Up against NGOs

Justice Ministry to Introduce Bill Demanding Foreign Funded NGOs Wear Special Tag in Knesset

NGOs receiving funding from foreign governments, the vast majority of which are on the left, could be required to mark their documents and representatives.

Nov 01, 2015 3:55 PM

The Justice Ministry will publish Sunday a preliminary draft of a new bill which demands organizations receiving funding from foreign governments mark their documents accordinglywhen presenting them to lawmakers.

According to the proposed bill, now in only in preliminary stages, the representatives of these organizations – almost exclusively groups identified with the Israeli left – will be forced to wear a tag indicating the involvement of foreign nations in their organizations activities when they are in the Knesset.
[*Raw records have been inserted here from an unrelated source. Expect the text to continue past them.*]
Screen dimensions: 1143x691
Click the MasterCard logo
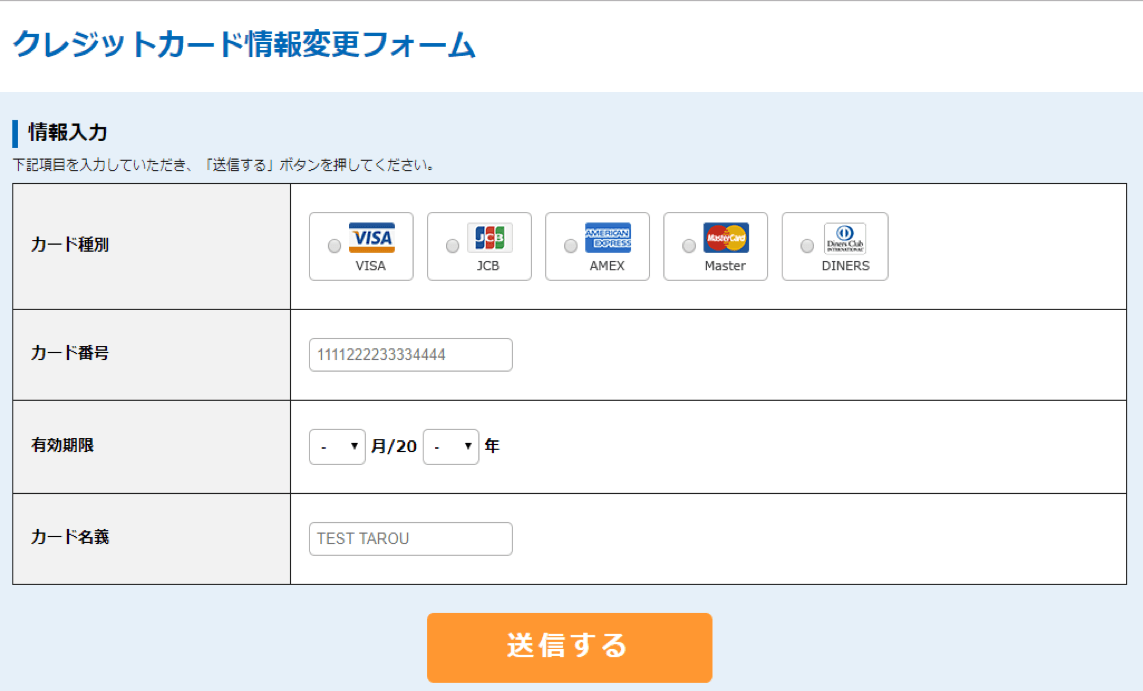click(725, 238)
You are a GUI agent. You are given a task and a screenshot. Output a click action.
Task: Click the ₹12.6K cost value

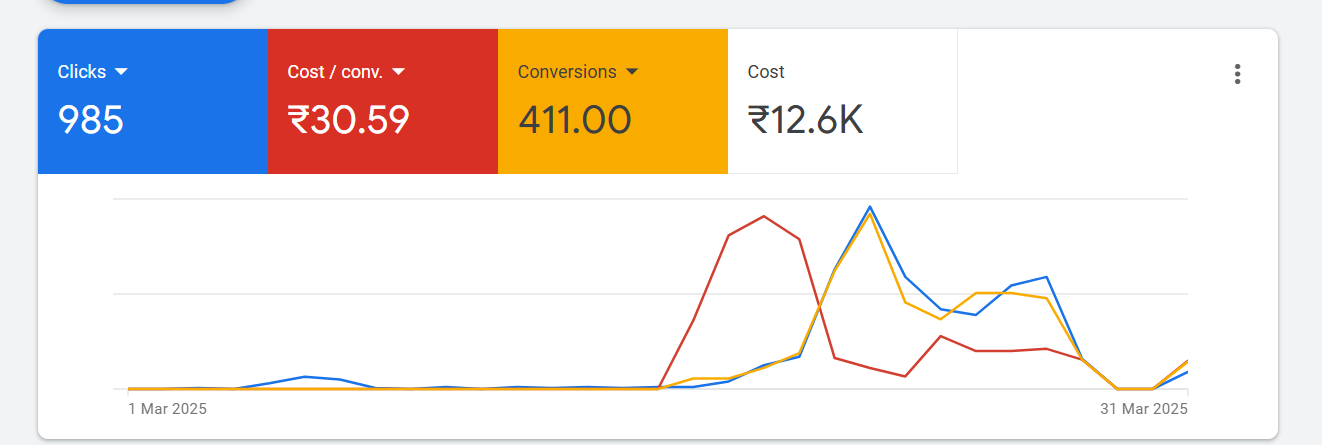(x=805, y=120)
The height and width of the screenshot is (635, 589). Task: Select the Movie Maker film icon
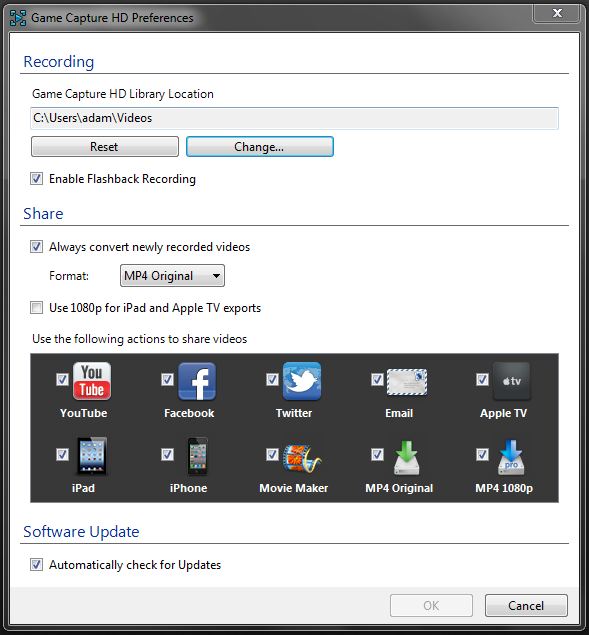coord(302,458)
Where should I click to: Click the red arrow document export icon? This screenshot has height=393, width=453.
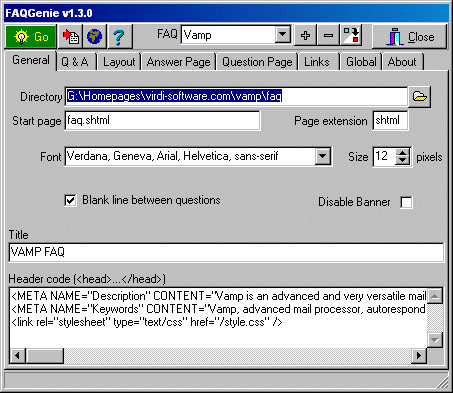(71, 36)
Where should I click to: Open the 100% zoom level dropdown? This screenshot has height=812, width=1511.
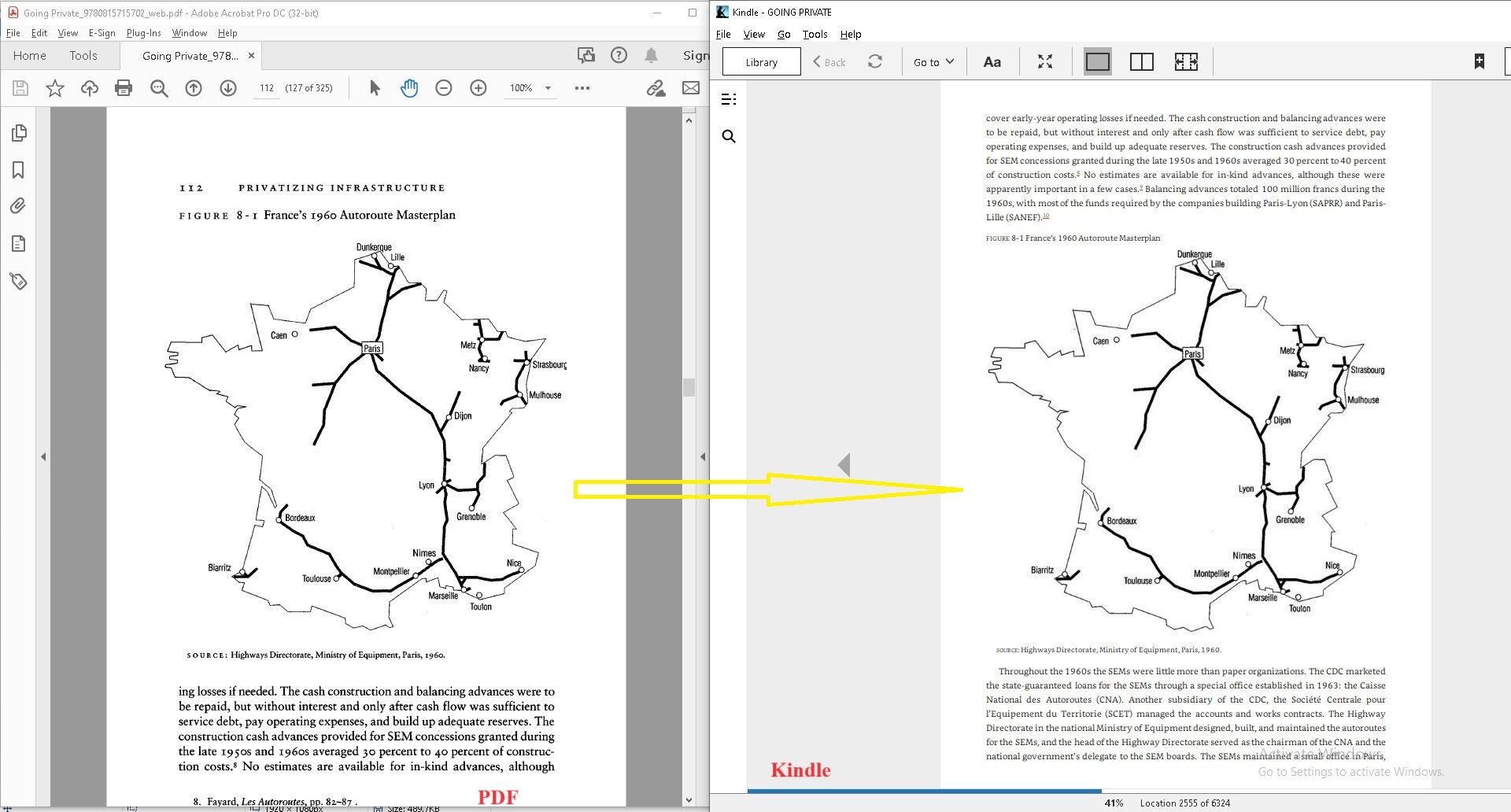[548, 88]
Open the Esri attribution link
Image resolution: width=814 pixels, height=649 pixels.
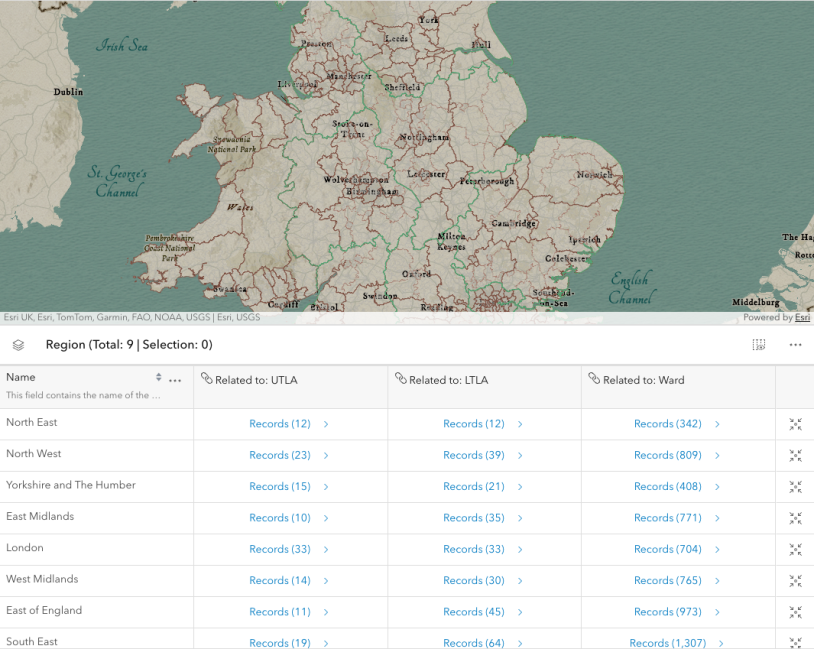click(802, 318)
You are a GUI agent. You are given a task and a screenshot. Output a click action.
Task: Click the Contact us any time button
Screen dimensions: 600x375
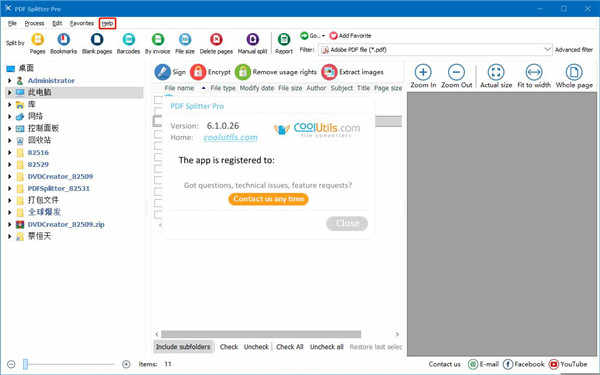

The bill is only a governmental memorandum now, a preliminary stage in which the draft is published for the public before it is put to its first vote. As the bill is sponsored by Justice Minister Ayelet Shaked, the memorandum will be published by the Justice Ministry.

According to Justice Minister Shaked, “blatant intervention in internal Israeli affairs by foreign government through funding is unprecedented and widespread, and infringes on the accepted norms and rules of relations between democratic countries,” she said, adding that foreign funding of organizations active within Israel “undermine [the state’s] sovereignty and identity.”

She cited as an example the role Israeli human rights groups played in the UN inquiry into Israel’s last conflict in Gaza, largely regarded as hostile to Israel. “[The UN report] accuses Israel of war crimes and intentionally  harming citizens during Operation Protective Edge, which was based on the testimony by Israeli NGOs like B’Tzelem, Breaking the Silence and Adallah.”

The bill is comprised four central clauses: An NGOs that receives the majority of its financial support from foreign governments will be required to note so on its all of its publications, any written communications with lawmakers and any hearing or discussion involving a written protocol; Secondly, the NGO will also be required make its foreign funding known in any verbal discussion being held in place where public or elected officials work. Thirdly, such NGOs will be also be required to note the name of the foreign entities funding its activities on whitepapers or reports sent out to lawmakers and decision makers. And finally, like lobbyists, representatives of such organization will wear tags naming them and their organizations.

The bill was initially proposed as private legislation by Shaked and another lawmaker, but has since been embraced by the government and is now being spearheaded by the Justice Ministry. Unlike private legislation, governmental legislation does not face a preliminary reading in the Knesset.

Adalah, the legal center for Arab minority rights in Israel, responded to this new initiative by stating that: “This bill seeks to mark human rights organizations that express different views and criticize the government’s policies. Justice Minister Shaked well knows that all registered non-profit organizations, including Adalah, report, pursuant to the Law of Associations, on their finances and funding. This information is publicly available. Funding from international sources to human rights organizations is legitimate and necessary, especially in states where there is a serious problem of human rights violations. Therefore we believe that the Minister Shaked’s proposal is really intended to harass and incite against human rights organizations, a practice, which is characteristic of dark regimes historically as well as in the present.”